DNV Case Studies

2020-03-09T16:00:45Z (GMT) by Aled Jones Felicity Clarke
Three case studies from the Debating Nature's Value network exploring the use of monetisation in Natural Capital decision making.


In June 2019, we visited an Open Farm day near Ely in Cambridge, to ask attendees their views on the concept of “monetising nature”. They also expressed their ideas on ways to protect their local environment for future generations. Many spoke of their enjoyment of accessing local natural spaces, from parks to woodlands, and felt that it had value to them and their families. Several spoke of the cost of accessing privately managed spaces, and felt there was a duty to keep nature open to all. The question of how nature as a public good should be funded was discussed, many didn’t want to see a raise in taxation, but a reallocation of existing resource and investment to keeping green spaces accessible.


Dr Iain Robinson, a landowner from Wensum Valley, and Andrew Boswell, Environmental consultant, discuss the proposed Norwich Western Link Road, and the ecological, financial and climate impacts of such a proposal. They explain the importance of the semi-managed mature woodland environments for biodiversity, and how they cannot be replaced by the creation of woodlands and wetlands elsewhere, as part of the plan for ‘net gain’. They state that new habitat creation will lack the complexity achieved by hundreds of years of organic development as woodland matures, making the concept of net gain void, and the project indefensible.

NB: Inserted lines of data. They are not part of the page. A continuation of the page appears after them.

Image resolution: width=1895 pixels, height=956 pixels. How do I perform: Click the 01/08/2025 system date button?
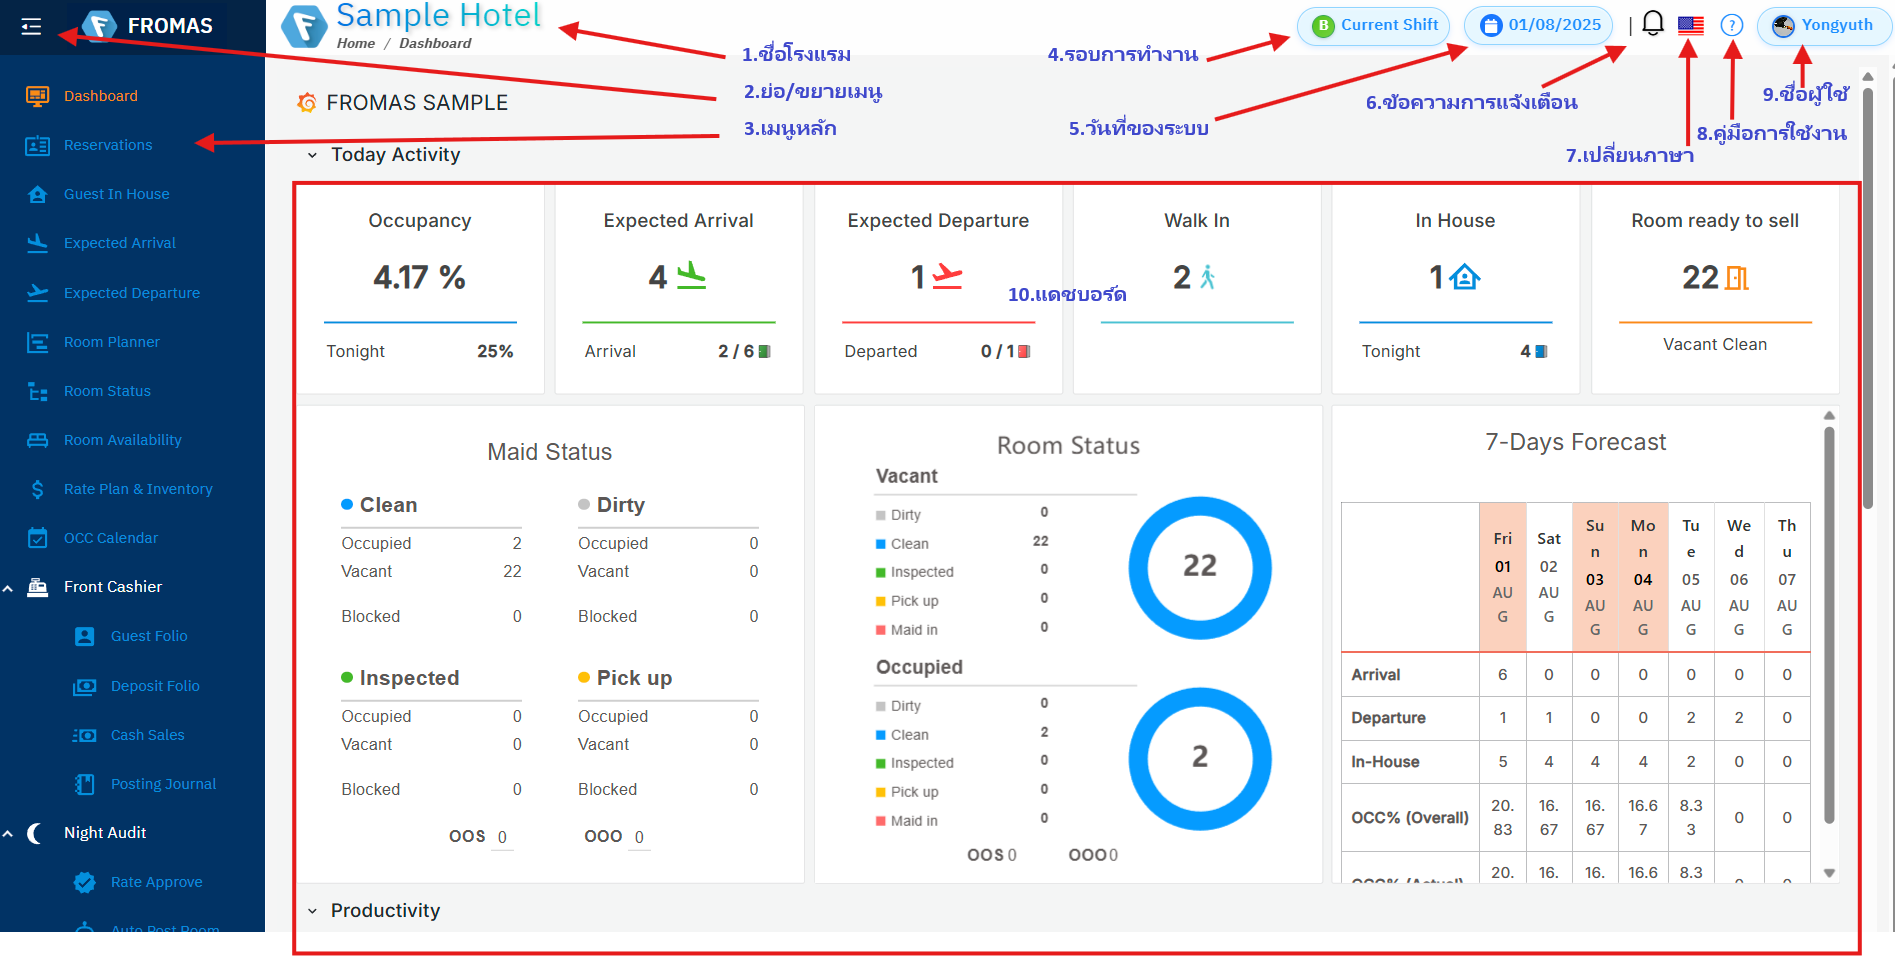point(1538,25)
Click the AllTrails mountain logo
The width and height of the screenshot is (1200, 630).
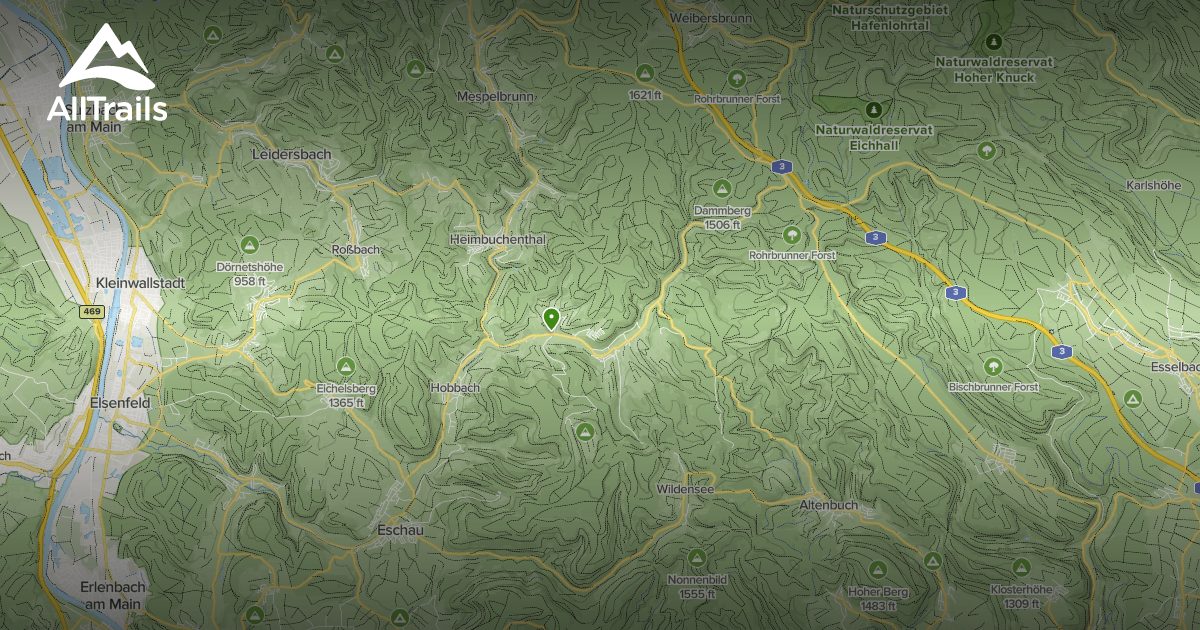(107, 56)
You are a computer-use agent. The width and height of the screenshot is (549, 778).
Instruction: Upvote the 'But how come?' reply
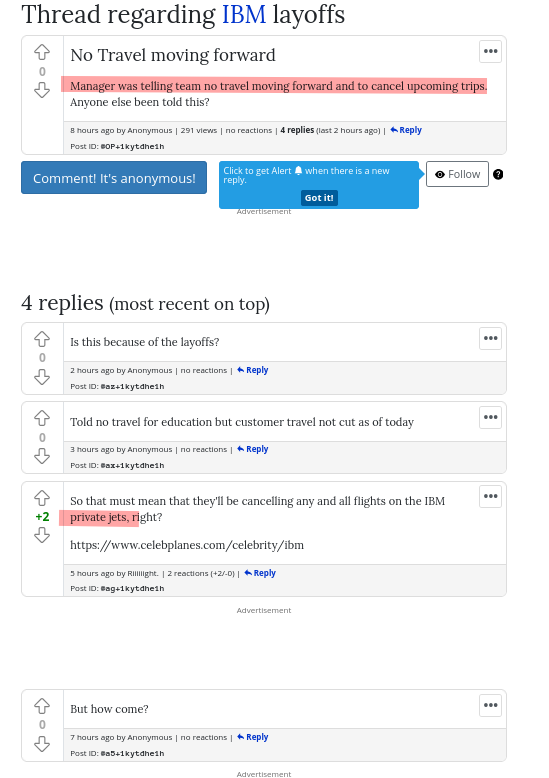(42, 706)
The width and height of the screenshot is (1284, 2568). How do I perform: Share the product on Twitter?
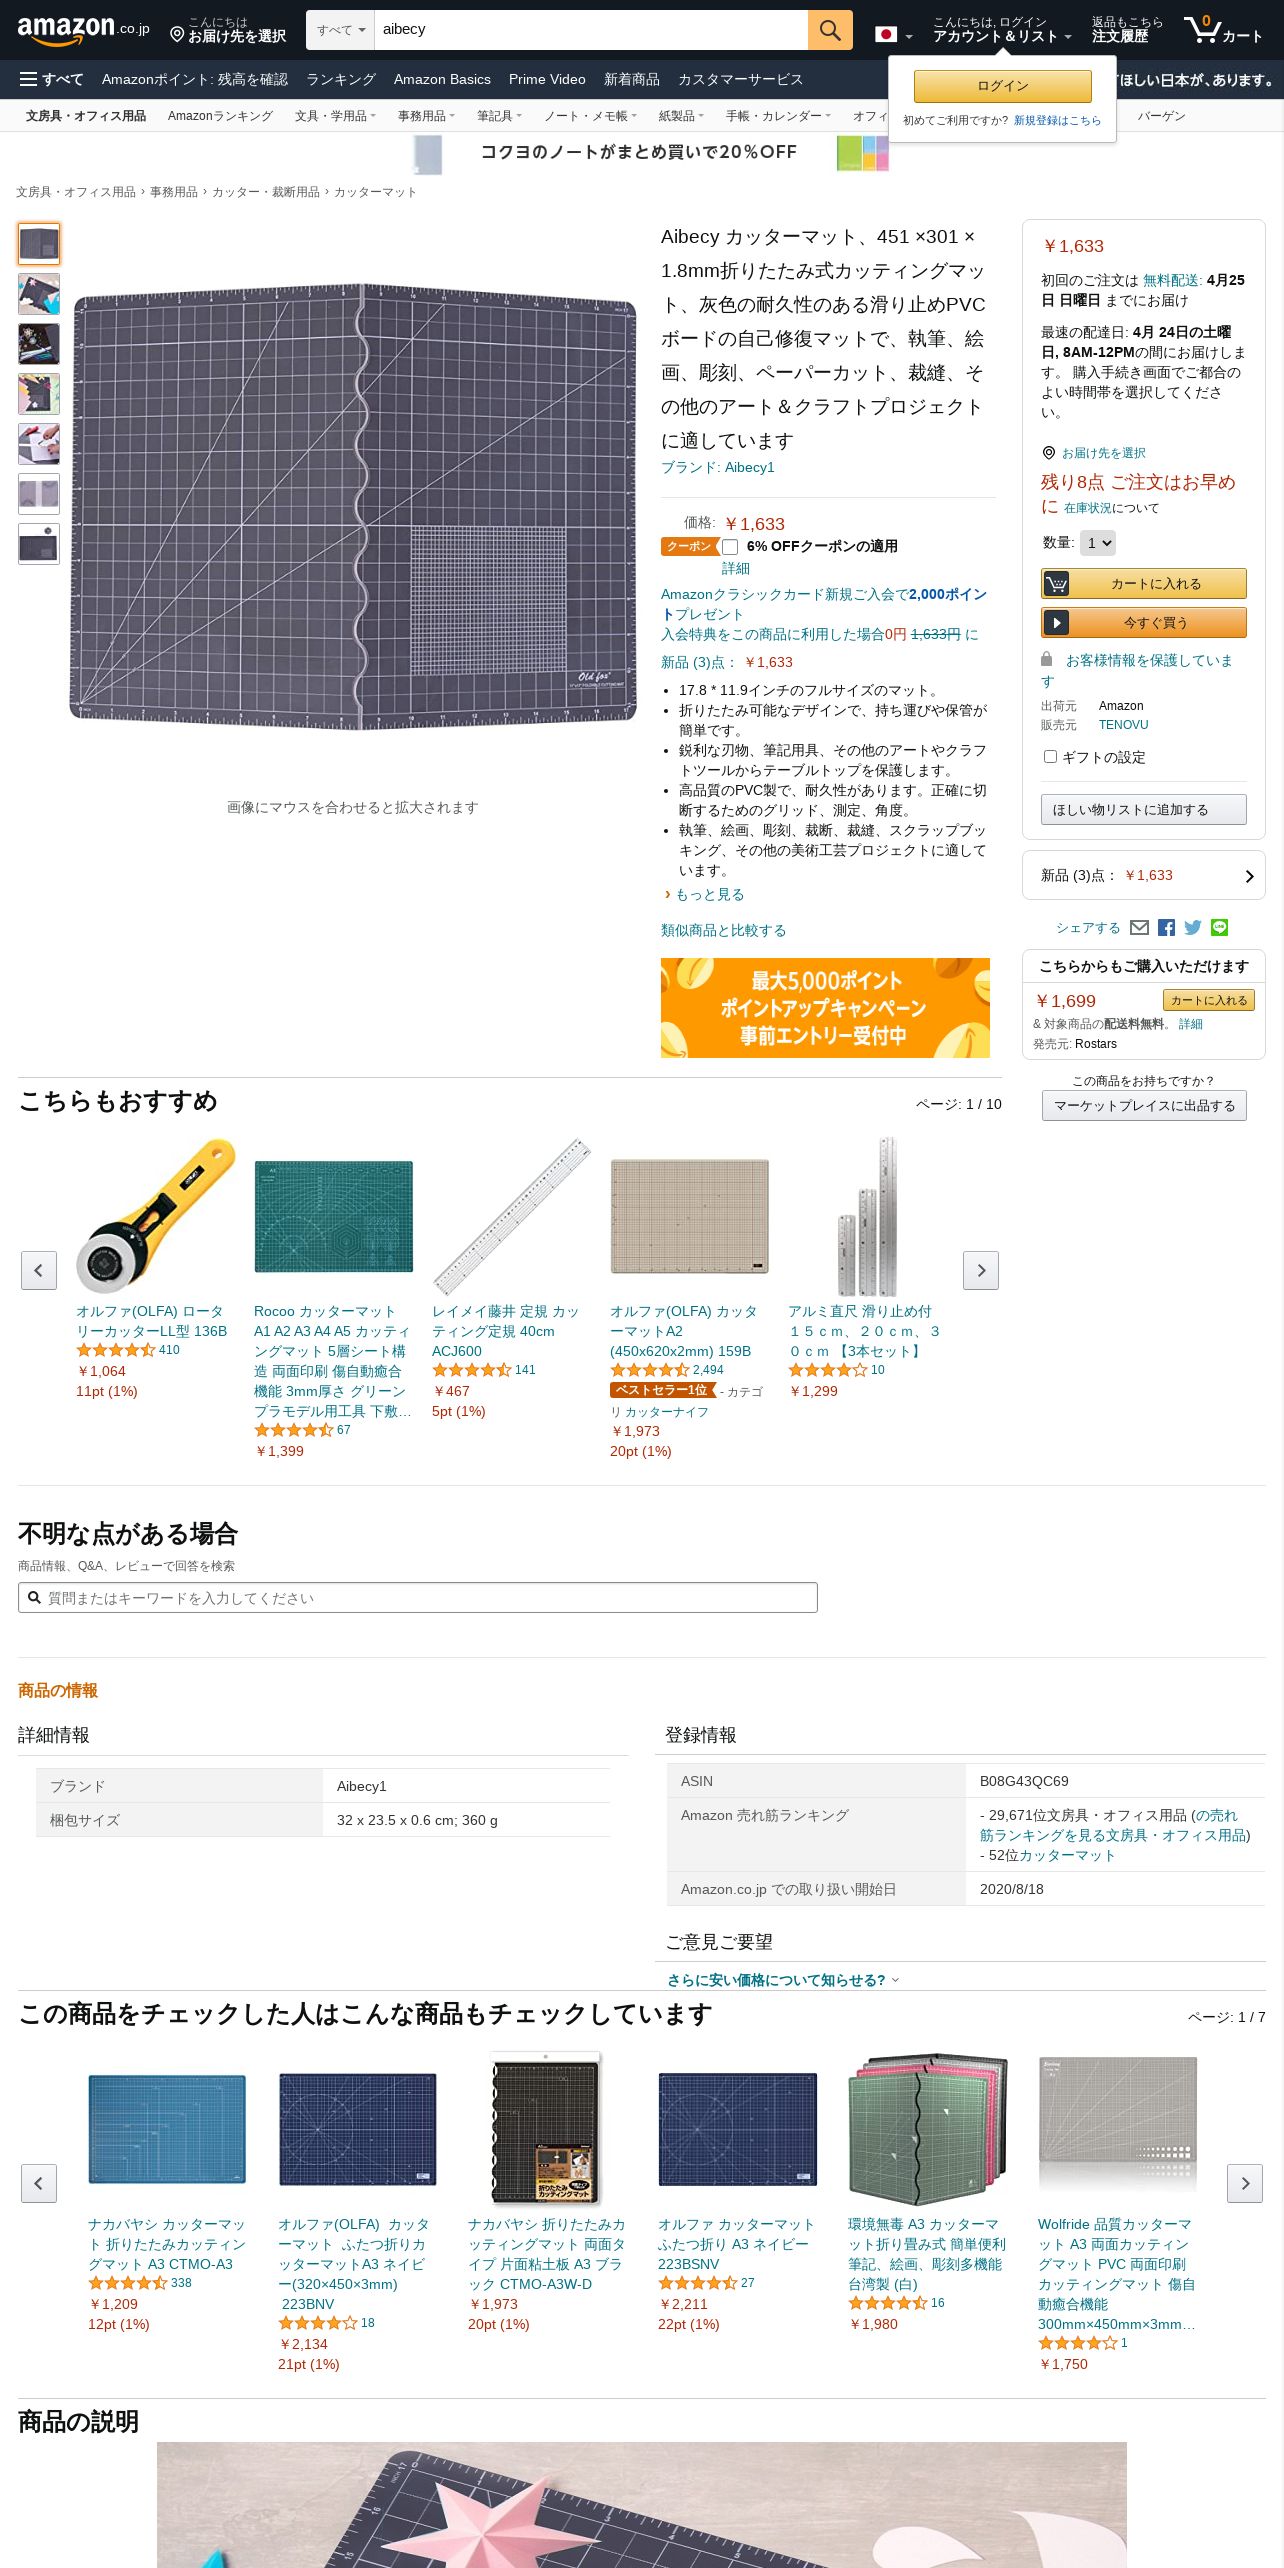pyautogui.click(x=1193, y=928)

Victor Anderson, from Anglia Ruskin University, talks to Andrew Excell from Wildlife Trust, at the site of Trimley Marshes Nature Reserve, which was created in 1989 in response to a project to expand, and increase international trading operations of, Felixstowe Docks. Andrew explains how impact on the Estuary System, which is a Specially Protected Area, was mitigated by these 200 acres to create the Nature Reserve. In response to Victor’s question, Andrew explains that it’s not a replacement, but a strategic and acceptable compromise, to continue to support around 60,000 birds each winter, and year round habitat.